Understanding geostatistical analysis

Generating a continuous surface used to represent a particular attribute is a key capability required in most geographic information system (GIS) applications. Perhaps the most commonly used surface type is a digital elevation model of terrain. These datasets are readily available at small scales for various parts of the world. However, just about any measurement taken at locations across a landscape, subsurface, or atmosphere can be used to generate a continuous surface. A major challenge facing most GIS modelers is to generate the most accurate surface possible from existing sample data as well as characterize the error and variability of the predicted surface. Newly generated surfaces are used in further GIS modeling and analysis as well as in 3D visualization. Understanding the quality of this data can greatly improve the utility and purpose of GIS modeling.

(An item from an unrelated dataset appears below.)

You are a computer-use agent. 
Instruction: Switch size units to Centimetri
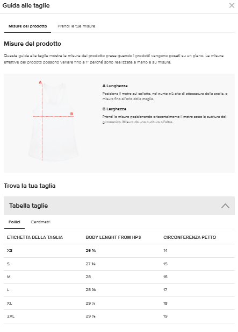(41, 222)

Geostatistical Analyst uses sample points taken at different locations in a landscape and creates (interpolates) a continuous surface. The sample points are measurements of some phenomenon, such as radiation leaking from a nuclear power plant, an oil spill, or elevation heights. Geostatistical Analyst derives a surface using the values from the measured locations to predict values for each location in the landscape.

Geostatistical Analyst provides two groups of interpolation techniques: deterministic and geostatistical. All methods rely on the similarity of nearby sample points to create the surface. Deterministic techniques use mathematical functions for interpolation. Geostatistics relies on both statistical and mathematical methods, which can be used to create surfaces and assess the uncertainty of the predictions.